Yes, you can use a wound healing drug to promote fibroblast cell growth in vitro. However, when using, attention should be paid to the content of some drugs and the conditions required when playing the effect, and the specific situation needs to be further verified by experiments
Wound healing is a complicated process. Many drugs and factors including that increase inflammation and angiogenesis, stimulate fibroblast proliferation and collagen production and promote epithelialiization may affect the outcomes of healing. If the role of this drug is to promote fibroblast proliferation, you can use it to increase fibroblast proliferation in cell culture medium in vitro. in this case, why you just add bFGF to the medium instead.
I am not entirely clear how you wish to use your 'drug'.
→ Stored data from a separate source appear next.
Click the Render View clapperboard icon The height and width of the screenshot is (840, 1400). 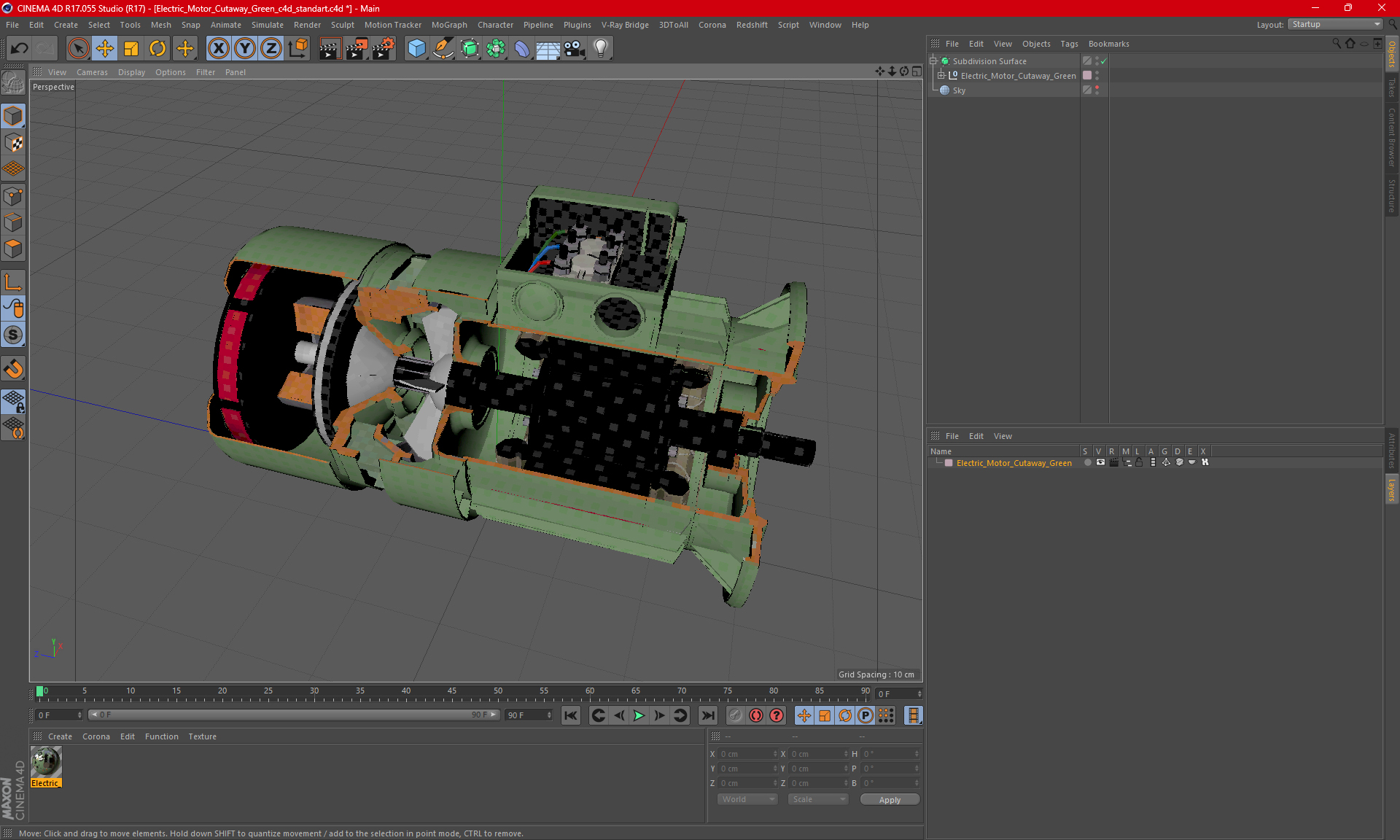330,49
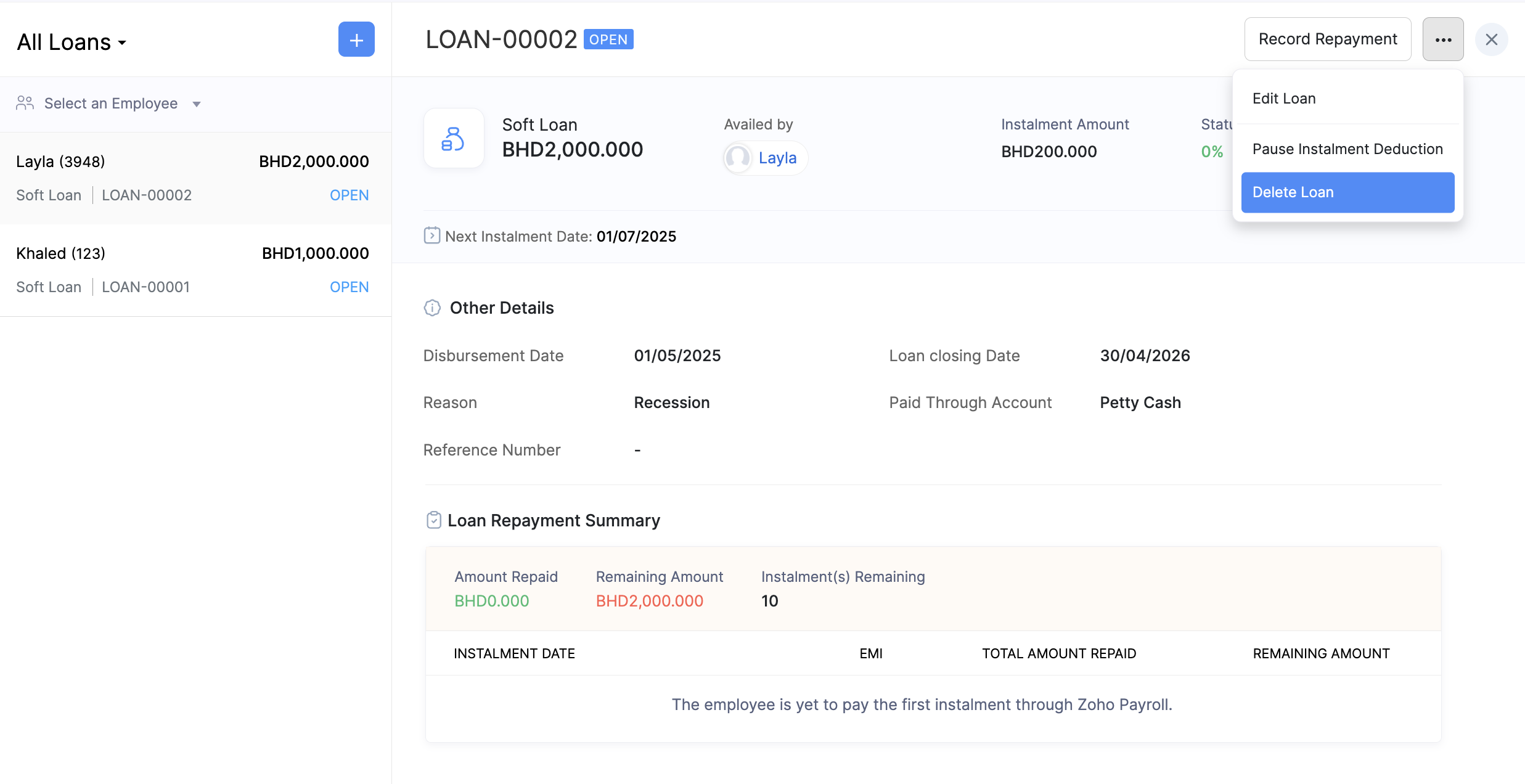Click Delete Loan in the menu
This screenshot has width=1525, height=784.
pos(1292,192)
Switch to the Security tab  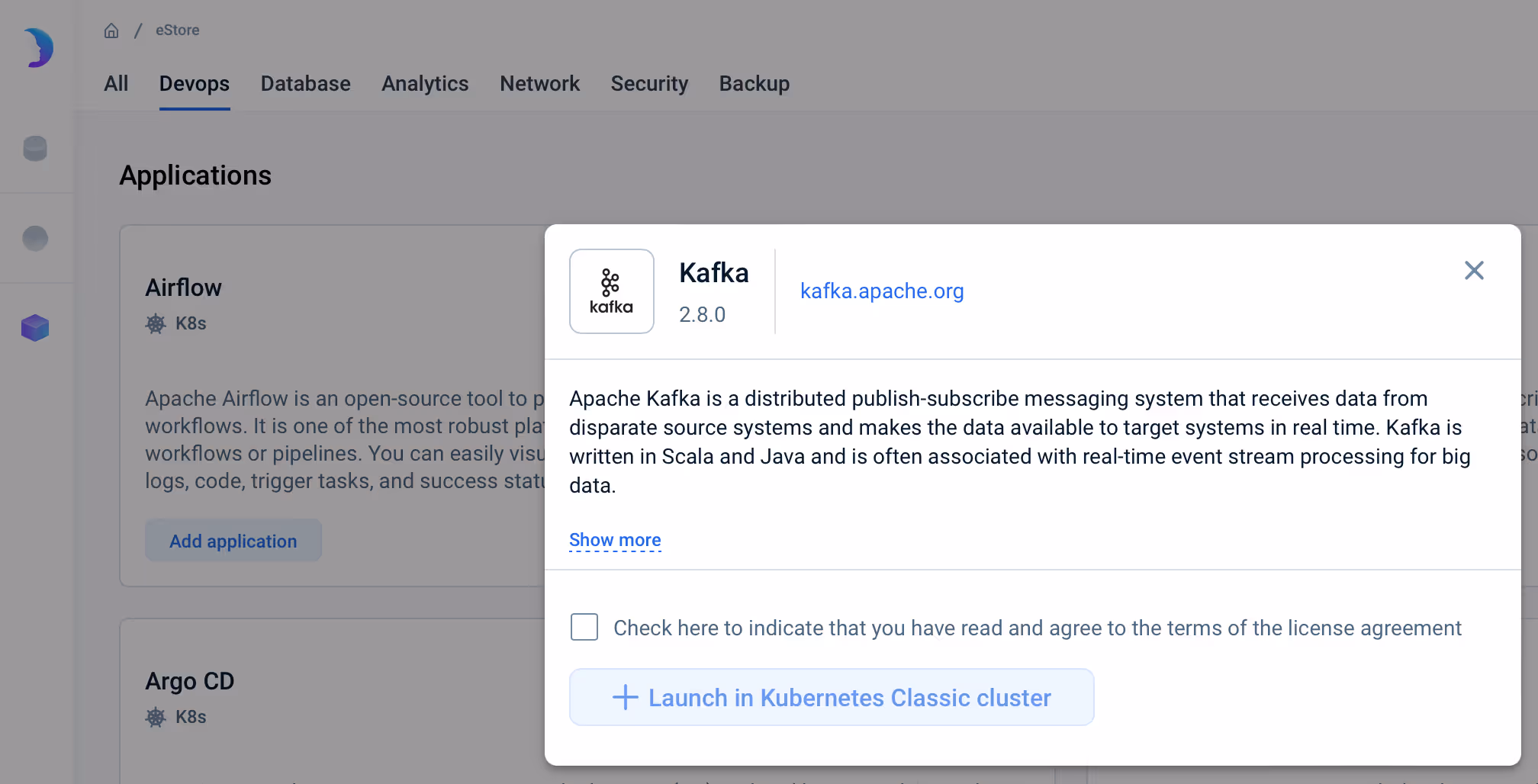(649, 84)
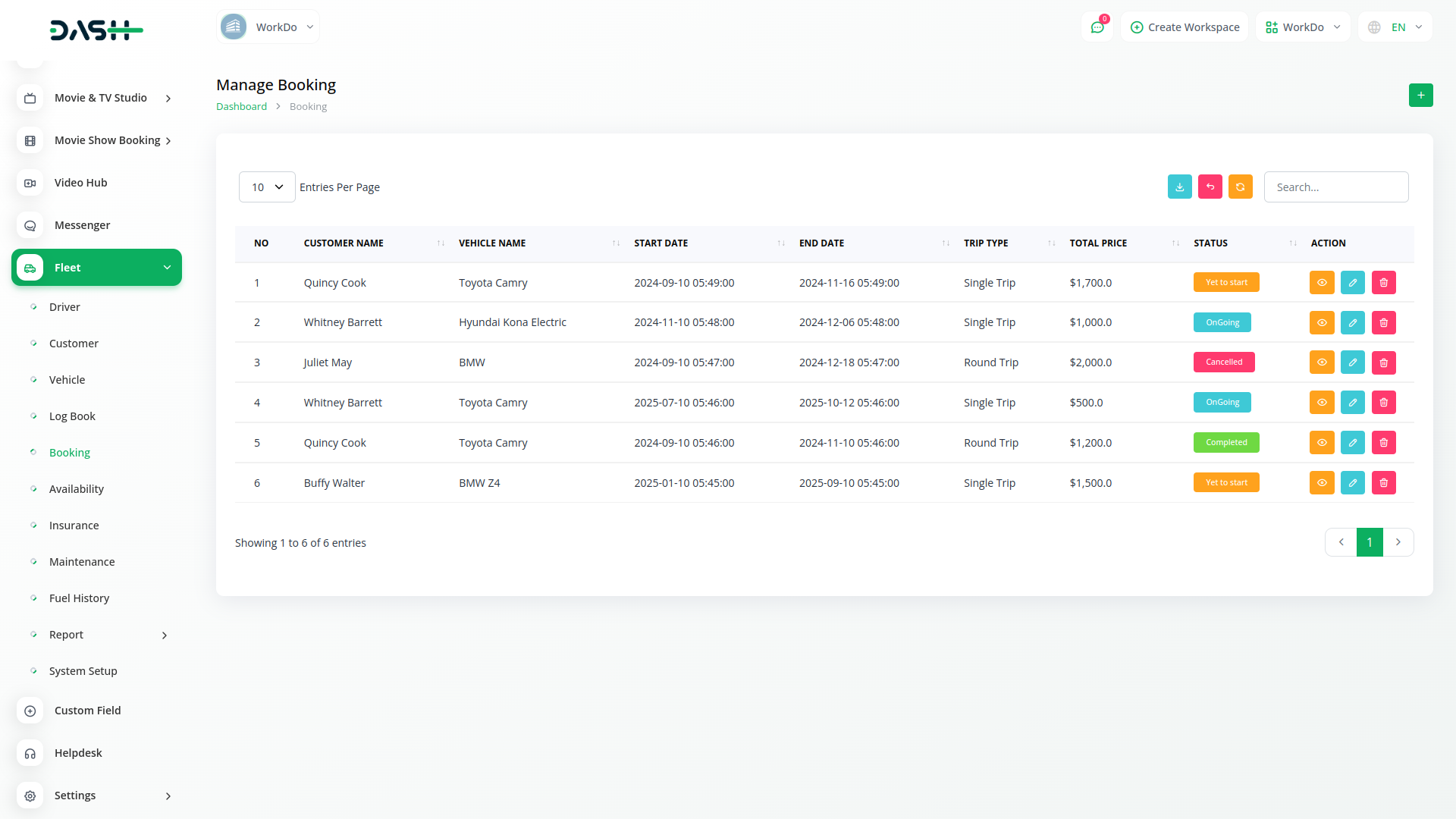Open the entries per page dropdown

click(267, 187)
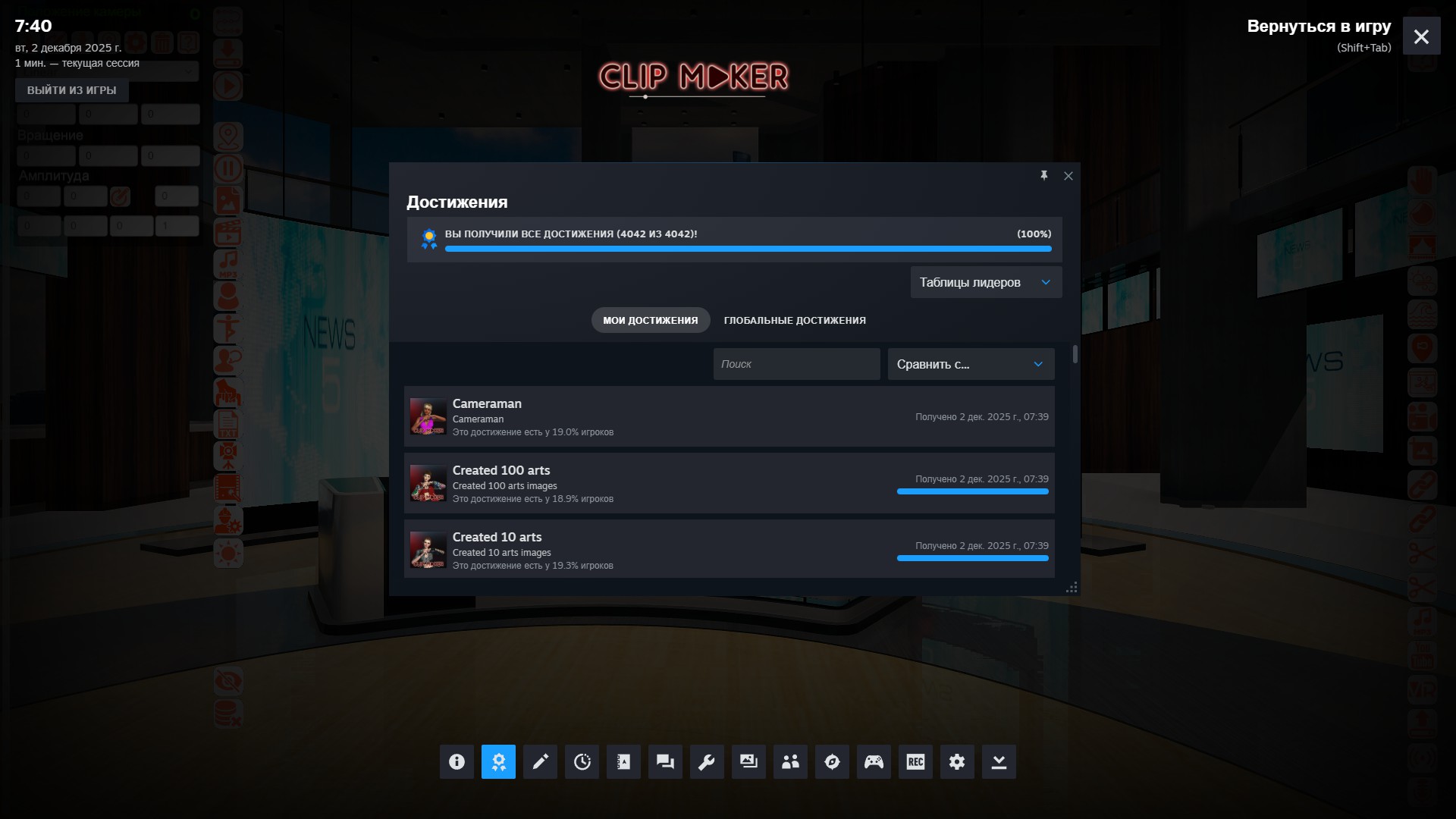Toggle the REC game recording button

click(x=915, y=761)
Assuming that it is a small molecule 'drug' you can use it to supplement any serum-free media formulation. We published a protocol for this 15 years ago: see doi: 10.1089/ten.tec.2007.0428. Lonza purchased the rights to our formulation, but buried it when they introduced their Serum-replacement formulation. They have since improved this further with their BulletKit® formulations.
Recommend that you dig into the literature from the mid-late '00s for protocols. Accurate formulation concentrations and absence/presence of drug-binding species is going to be critical. Make sure that it does not alter the pH, osmolarity, and osmolality!